Notice the difference between the two pictures in the space between Michael’s shin and the throne. On the other side, Gabriel’s branches have changed and curve upward to provide more verticality and separation from the throne. Look at the faces and the hair. In Allen’s original, Michael has a look of awe on his face with his lips slightly parted and his bone structure softer. Gabriel is gazing outward in a dreamy way with his head slightly turned to his left side whereas in the final version the two look more alike in the structure of the face and have the same upward lifting of the chin, both with eyes clearly looking at Christ’s face. Gabriel has also become slightly taller and more erect when compared to Michael. The hair is more stylized on both. The wings have been changed to a more formal design, rounded at the tips and arranged in parallel lines. On the original, note that Gabriel’s wing tips cross over the frame of the architectural arch near the base bringing the viewer into the space, and the wings of both angels where they meet that arch have been shaved back evenly along the arch. Gabriel’s garment no longer has the loosely ruffled tie at the chest, but rather a squared formal cross with the folds in the garment neater in front. Lastly, the style of the lettering has changed from a simpler, more modern block style lettering to a curved Gothic style.

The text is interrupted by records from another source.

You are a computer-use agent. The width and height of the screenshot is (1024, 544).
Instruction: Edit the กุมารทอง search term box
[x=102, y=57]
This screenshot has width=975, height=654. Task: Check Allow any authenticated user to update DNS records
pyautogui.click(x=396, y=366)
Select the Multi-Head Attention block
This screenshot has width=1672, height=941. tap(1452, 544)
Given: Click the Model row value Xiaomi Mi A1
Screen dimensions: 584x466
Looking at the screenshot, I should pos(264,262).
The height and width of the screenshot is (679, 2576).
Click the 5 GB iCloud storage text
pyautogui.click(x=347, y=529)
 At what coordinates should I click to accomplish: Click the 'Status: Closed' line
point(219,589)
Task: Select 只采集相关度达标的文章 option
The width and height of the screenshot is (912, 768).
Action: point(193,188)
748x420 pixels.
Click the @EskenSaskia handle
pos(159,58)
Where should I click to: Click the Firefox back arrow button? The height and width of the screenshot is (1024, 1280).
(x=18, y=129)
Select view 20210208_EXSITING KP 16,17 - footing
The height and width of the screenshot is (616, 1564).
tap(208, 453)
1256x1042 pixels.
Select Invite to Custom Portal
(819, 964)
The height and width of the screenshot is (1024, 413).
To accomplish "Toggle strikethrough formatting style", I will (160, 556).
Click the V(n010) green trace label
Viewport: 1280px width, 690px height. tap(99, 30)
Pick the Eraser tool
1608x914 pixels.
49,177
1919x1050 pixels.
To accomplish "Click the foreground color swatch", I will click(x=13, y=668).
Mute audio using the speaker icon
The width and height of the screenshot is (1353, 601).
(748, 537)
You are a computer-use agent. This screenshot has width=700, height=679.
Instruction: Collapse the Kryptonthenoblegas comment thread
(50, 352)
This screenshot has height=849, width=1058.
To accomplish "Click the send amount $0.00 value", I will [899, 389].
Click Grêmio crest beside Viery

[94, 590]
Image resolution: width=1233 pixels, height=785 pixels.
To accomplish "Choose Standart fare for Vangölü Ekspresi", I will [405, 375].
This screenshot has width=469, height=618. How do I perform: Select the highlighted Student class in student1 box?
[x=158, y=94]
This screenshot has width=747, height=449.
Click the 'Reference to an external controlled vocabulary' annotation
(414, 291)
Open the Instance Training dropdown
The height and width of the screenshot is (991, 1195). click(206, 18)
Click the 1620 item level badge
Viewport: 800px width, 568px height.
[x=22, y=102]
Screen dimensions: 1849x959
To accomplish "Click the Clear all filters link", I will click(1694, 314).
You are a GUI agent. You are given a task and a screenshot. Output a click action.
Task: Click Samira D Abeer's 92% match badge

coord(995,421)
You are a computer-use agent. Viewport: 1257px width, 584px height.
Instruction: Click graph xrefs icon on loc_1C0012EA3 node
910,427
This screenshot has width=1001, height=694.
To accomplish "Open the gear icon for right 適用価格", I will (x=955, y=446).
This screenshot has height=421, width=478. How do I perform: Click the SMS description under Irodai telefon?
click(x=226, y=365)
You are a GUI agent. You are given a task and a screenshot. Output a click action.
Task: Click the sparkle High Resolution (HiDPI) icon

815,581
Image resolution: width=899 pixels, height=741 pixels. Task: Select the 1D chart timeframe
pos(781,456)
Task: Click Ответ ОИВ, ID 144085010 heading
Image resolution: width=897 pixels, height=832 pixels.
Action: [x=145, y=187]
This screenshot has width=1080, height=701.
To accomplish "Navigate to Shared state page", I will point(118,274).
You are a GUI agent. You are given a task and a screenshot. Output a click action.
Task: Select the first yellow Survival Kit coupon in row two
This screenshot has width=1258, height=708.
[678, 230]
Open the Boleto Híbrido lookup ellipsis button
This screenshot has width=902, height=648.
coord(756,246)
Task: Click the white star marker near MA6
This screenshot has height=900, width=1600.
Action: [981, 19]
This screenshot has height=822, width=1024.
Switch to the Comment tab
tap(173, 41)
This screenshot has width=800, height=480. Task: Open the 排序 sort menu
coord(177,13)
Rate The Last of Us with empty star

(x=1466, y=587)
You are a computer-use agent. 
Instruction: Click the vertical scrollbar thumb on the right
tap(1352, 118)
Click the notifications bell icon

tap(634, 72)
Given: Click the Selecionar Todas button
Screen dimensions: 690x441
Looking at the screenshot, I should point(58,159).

In the memoirs written by Agnes Allen, she mentions that Allen made a door for Cram (probably meaning this tympanum over the door). When he came to see it, he saw the Pediment of Archers that Allen had made (no images) and “went into ecstasies over it. That pediment was exhibited once, but there are no photographs or drawings available. Cram said that he would like work done with the same “crispness and life” he saw in that work. The times had changed and the demand for pediments faded with the other arts as the country headed toward another war.

The church has maintained the stone relief with the help of the Building Conservation Associates. Nevertheless, sometimes you’ll see birds nesting in the canopy above the throne.

For a man who wasn’t sure he believed in God, people have commented that Allen made the most beautiful angels!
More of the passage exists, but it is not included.